* YOUR ASSIGNMENT: Every entry must be transcribed exactly as written.

EXERCISE MATERIAL below:

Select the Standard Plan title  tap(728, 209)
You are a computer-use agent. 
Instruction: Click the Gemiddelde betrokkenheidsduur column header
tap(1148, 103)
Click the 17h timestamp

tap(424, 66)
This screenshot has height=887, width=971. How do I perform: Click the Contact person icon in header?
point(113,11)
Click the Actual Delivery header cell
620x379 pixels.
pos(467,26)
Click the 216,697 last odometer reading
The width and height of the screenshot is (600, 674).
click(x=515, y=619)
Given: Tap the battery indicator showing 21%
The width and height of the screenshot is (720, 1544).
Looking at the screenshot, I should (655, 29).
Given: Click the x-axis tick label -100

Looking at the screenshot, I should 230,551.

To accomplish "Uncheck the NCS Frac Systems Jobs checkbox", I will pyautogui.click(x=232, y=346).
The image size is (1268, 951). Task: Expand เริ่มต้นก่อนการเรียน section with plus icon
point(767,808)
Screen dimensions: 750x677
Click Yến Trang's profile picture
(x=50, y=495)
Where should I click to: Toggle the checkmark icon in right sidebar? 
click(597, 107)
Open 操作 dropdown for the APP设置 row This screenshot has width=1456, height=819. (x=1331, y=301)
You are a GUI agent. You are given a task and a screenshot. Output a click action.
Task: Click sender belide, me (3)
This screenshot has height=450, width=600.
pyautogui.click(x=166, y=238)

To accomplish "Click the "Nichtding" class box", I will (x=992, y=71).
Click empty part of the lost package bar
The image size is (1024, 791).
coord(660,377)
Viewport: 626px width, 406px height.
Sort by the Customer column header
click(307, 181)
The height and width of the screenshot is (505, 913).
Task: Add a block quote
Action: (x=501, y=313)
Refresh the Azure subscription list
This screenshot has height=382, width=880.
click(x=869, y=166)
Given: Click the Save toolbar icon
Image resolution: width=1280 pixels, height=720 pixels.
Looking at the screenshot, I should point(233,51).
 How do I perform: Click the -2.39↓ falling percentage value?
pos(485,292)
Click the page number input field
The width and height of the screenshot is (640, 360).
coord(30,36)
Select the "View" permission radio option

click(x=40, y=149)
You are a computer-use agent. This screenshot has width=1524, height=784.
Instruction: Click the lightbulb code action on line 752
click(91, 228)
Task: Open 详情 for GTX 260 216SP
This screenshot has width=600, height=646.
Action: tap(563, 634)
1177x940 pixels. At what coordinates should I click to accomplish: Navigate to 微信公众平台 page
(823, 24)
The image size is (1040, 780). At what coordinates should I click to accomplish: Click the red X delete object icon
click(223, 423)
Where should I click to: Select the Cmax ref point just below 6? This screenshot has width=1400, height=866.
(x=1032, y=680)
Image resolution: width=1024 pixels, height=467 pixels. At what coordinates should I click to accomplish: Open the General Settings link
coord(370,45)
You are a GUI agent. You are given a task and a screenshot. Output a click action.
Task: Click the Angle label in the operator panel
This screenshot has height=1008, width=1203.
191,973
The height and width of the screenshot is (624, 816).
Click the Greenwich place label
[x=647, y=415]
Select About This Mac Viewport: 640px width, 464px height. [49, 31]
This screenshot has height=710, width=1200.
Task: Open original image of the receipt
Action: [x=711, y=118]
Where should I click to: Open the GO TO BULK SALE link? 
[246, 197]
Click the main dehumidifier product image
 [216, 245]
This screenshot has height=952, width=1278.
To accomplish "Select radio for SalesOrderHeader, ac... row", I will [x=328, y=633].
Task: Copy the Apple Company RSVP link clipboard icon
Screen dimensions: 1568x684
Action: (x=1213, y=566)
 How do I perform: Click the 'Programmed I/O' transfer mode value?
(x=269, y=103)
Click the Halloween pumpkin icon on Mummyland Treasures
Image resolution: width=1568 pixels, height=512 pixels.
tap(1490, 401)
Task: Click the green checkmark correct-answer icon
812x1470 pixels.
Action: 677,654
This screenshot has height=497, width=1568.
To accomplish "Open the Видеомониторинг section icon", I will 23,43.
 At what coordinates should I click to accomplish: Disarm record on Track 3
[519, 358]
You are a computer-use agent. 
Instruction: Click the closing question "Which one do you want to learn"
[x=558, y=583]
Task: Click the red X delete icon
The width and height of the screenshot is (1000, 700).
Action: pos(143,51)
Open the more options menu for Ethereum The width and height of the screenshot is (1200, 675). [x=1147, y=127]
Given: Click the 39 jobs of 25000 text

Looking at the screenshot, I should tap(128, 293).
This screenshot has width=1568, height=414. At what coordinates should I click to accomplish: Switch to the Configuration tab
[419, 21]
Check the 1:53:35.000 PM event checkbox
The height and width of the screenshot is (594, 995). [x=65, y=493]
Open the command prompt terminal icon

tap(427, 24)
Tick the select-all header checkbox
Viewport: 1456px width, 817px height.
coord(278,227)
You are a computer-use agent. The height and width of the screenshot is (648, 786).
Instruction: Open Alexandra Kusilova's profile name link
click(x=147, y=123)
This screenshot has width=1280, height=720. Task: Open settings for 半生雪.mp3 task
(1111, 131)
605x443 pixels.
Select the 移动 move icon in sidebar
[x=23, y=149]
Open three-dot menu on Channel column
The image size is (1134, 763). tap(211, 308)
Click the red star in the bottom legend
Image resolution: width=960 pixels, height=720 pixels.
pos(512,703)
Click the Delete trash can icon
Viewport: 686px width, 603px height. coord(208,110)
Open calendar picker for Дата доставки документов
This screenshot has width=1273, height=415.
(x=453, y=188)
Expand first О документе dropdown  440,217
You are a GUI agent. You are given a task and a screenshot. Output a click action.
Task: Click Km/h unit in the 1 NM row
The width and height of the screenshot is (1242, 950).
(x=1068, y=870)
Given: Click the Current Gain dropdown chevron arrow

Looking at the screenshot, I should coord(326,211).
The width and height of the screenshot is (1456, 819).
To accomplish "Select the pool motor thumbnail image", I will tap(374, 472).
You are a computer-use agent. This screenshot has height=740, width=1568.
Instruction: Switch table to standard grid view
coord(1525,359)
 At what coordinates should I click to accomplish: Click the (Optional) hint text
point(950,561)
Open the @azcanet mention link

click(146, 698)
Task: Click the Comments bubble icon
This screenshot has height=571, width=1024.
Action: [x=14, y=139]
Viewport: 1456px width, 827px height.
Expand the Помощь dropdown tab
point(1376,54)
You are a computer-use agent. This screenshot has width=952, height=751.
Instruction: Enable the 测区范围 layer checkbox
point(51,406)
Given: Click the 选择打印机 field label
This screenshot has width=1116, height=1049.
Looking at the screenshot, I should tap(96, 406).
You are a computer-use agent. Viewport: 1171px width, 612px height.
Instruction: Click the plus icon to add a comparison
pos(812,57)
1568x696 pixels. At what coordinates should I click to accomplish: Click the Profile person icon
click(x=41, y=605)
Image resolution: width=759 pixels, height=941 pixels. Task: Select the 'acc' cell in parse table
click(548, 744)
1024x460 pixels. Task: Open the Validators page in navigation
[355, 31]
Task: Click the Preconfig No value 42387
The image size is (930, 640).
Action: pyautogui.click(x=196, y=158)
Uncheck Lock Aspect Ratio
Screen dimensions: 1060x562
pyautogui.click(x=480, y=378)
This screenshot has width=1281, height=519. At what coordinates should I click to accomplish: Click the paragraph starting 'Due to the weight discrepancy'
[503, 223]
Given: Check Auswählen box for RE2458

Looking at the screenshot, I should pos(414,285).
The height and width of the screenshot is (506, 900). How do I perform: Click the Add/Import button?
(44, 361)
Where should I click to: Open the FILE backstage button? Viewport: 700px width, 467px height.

End of EXERCISE MATERIAL.

* SOLUTION:
Select the Standard Plan title  tap(728, 209)
You are a computer-use agent. 
Instruction: Click the Gemiddelde betrokkenheidsduur column header
tap(1148, 103)
Click the 17h timestamp

tap(424, 66)
This screenshot has height=887, width=971. How do I perform: Click the Contact person icon in header?
point(113,11)
Click the Actual Delivery header cell
620x379 pixels.
pos(467,26)
Click the 216,697 last odometer reading
The width and height of the screenshot is (600, 674).
click(x=515, y=619)
Given: Tap the battery indicator showing 21%
The width and height of the screenshot is (720, 1544).
Looking at the screenshot, I should (655, 29).
Given: Click the x-axis tick label -100

Looking at the screenshot, I should 230,551.

To accomplish "Uncheck the NCS Frac Systems Jobs checkbox", I will pyautogui.click(x=232, y=346).
The image size is (1268, 951). Task: Expand เริ่มต้นก่อนการเรียน section with plus icon
point(767,808)
Screen dimensions: 750x677
Click Yến Trang's profile picture
(x=50, y=495)
Where should I click to: Toggle the checkmark icon in right sidebar? 
click(597, 107)
Open 操作 dropdown for the APP设置 row This screenshot has width=1456, height=819. (x=1331, y=301)
You are a GUI agent. You are given a task and a screenshot. Output a click action.
Task: Click sender belide, me (3)
This screenshot has height=450, width=600.
pyautogui.click(x=166, y=238)

To accomplish "Click the "Nichtding" class box", I will (x=992, y=71).
Click empty part of the lost package bar
The image size is (1024, 791).
coord(660,377)
Viewport: 626px width, 406px height.
Sort by the Customer column header
click(307, 181)
The height and width of the screenshot is (505, 913).
Task: Add a block quote
Action: (x=501, y=313)
Refresh the Azure subscription list
This screenshot has height=382, width=880.
click(x=869, y=166)
Given: Click the Save toolbar icon
Image resolution: width=1280 pixels, height=720 pixels.
Looking at the screenshot, I should point(233,51).
 How do I perform: Click the -2.39↓ falling percentage value?
pos(485,292)
Click the page number input field
The width and height of the screenshot is (640, 360).
coord(30,36)
Select the "View" permission radio option

click(x=40, y=149)
You are a computer-use agent. This screenshot has width=1524, height=784.
Instruction: Click the lightbulb code action on line 752
click(91, 228)
Task: Open 详情 for GTX 260 216SP
This screenshot has width=600, height=646.
Action: tap(563, 634)
1177x940 pixels. At what coordinates should I click to accomplish: Navigate to 微信公众平台 page
(823, 24)
The image size is (1040, 780). At what coordinates should I click to accomplish: Click the red X delete object icon
click(223, 423)
Where should I click to: Select the Cmax ref point just below 6? This screenshot has width=1400, height=866.
(x=1032, y=680)
Image resolution: width=1024 pixels, height=467 pixels. At what coordinates should I click to accomplish: Open the General Settings link
coord(370,45)
You are a GUI agent. You are given a task and a screenshot. Output a click action.
Task: Click the Angle label in the operator panel
This screenshot has height=1008, width=1203.
191,973
The height and width of the screenshot is (624, 816).
Click the Greenwich place label
[x=647, y=415]
Select About This Mac Viewport: 640px width, 464px height. [49, 31]
This screenshot has height=710, width=1200.
Task: Open original image of the receipt
Action: [x=711, y=118]
Where should I click to: Open the GO TO BULK SALE link? 
[246, 197]
Click the main dehumidifier product image
 [216, 245]
This screenshot has height=952, width=1278.
To accomplish "Select radio for SalesOrderHeader, ac... row", I will [x=328, y=633].
Task: Copy the Apple Company RSVP link clipboard icon
Screen dimensions: 1568x684
Action: (x=1213, y=566)
 How do I perform: Click the 'Programmed I/O' transfer mode value?
(x=269, y=103)
Click the Halloween pumpkin icon on Mummyland Treasures
Image resolution: width=1568 pixels, height=512 pixels.
tap(1490, 401)
Task: Click the green checkmark correct-answer icon
812x1470 pixels.
Action: 677,654
This screenshot has height=497, width=1568.
To accomplish "Open the Видеомониторинг section icon", I will 23,43.
 At what coordinates should I click to accomplish: Disarm record on Track 3
[519, 358]
You are a computer-use agent. 
Instruction: Click the closing question "Which one do you want to learn"
[x=558, y=583]
Task: Click the red X delete icon
The width and height of the screenshot is (1000, 700).
Action: pos(143,51)
Open the more options menu for Ethereum The width and height of the screenshot is (1200, 675). [x=1147, y=127]
Given: Click the 39 jobs of 25000 text

Looking at the screenshot, I should tap(128, 293).
This screenshot has width=1568, height=414. At what coordinates should I click to accomplish: Switch to the Configuration tab
[419, 21]
Check the 1:53:35.000 PM event checkbox
The height and width of the screenshot is (594, 995). [x=65, y=493]
Open the command prompt terminal icon

tap(427, 24)
Tick the select-all header checkbox
Viewport: 1456px width, 817px height.
coord(278,227)
You are a computer-use agent. The height and width of the screenshot is (648, 786).
Instruction: Open Alexandra Kusilova's profile name link
click(x=147, y=123)
This screenshot has width=1280, height=720. Task: Open settings for 半生雪.mp3 task
(1111, 131)
605x443 pixels.
Select the 移动 move icon in sidebar
[x=23, y=149]
Open three-dot menu on Channel column
The image size is (1134, 763). tap(211, 308)
Click the red star in the bottom legend
Image resolution: width=960 pixels, height=720 pixels.
pos(512,703)
Click the Delete trash can icon
Viewport: 686px width, 603px height. coord(208,110)
Open calendar picker for Дата доставки документов
This screenshot has width=1273, height=415.
(x=453, y=188)
Expand first О документе dropdown  440,217
You are a GUI agent. You are given a task and a screenshot. Output a click action.
Task: Click Km/h unit in the 1 NM row
The width and height of the screenshot is (1242, 950).
(x=1068, y=870)
Given: Click the Current Gain dropdown chevron arrow

Looking at the screenshot, I should coord(326,211).
The width and height of the screenshot is (1456, 819).
To accomplish "Select the pool motor thumbnail image", I will tap(374, 472).
You are a computer-use agent. This screenshot has height=740, width=1568.
Instruction: Switch table to standard grid view
coord(1525,359)
 At what coordinates should I click to accomplish: Click the (Optional) hint text
point(950,561)
Open the @azcanet mention link

click(146, 698)
Task: Click the Comments bubble icon
This screenshot has height=571, width=1024.
Action: [x=14, y=139]
Viewport: 1456px width, 827px height.
Expand the Помощь dropdown tab
point(1376,54)
You are a computer-use agent. This screenshot has width=952, height=751.
Instruction: Enable the 测区范围 layer checkbox
point(51,406)
Given: Click the 选择打印机 field label
This screenshot has width=1116, height=1049.
Looking at the screenshot, I should tap(96, 406).
You are a computer-use agent. Viewport: 1171px width, 612px height.
Instruction: Click the plus icon to add a comparison
pos(812,57)
1568x696 pixels. At what coordinates should I click to accomplish: Click the Profile person icon
click(x=41, y=605)
Image resolution: width=759 pixels, height=941 pixels. Task: Select the 'acc' cell in parse table
click(548, 744)
1024x460 pixels. Task: Open the Validators page in navigation
[355, 31]
Task: Click the Preconfig No value 42387
The image size is (930, 640).
Action: pyautogui.click(x=196, y=158)
Uncheck Lock Aspect Ratio
Screen dimensions: 1060x562
pyautogui.click(x=480, y=378)
This screenshot has width=1281, height=519. At what coordinates should I click to accomplish: Click the paragraph starting 'Due to the weight discrepancy'
[503, 223]
Given: Check Auswählen box for RE2458

Looking at the screenshot, I should pos(414,285).
The height and width of the screenshot is (506, 900). How do I perform: Click the Add/Import button?
(44, 361)
Where should I click to: Open the FILE backstage button? Viewport: 700px width, 467px height.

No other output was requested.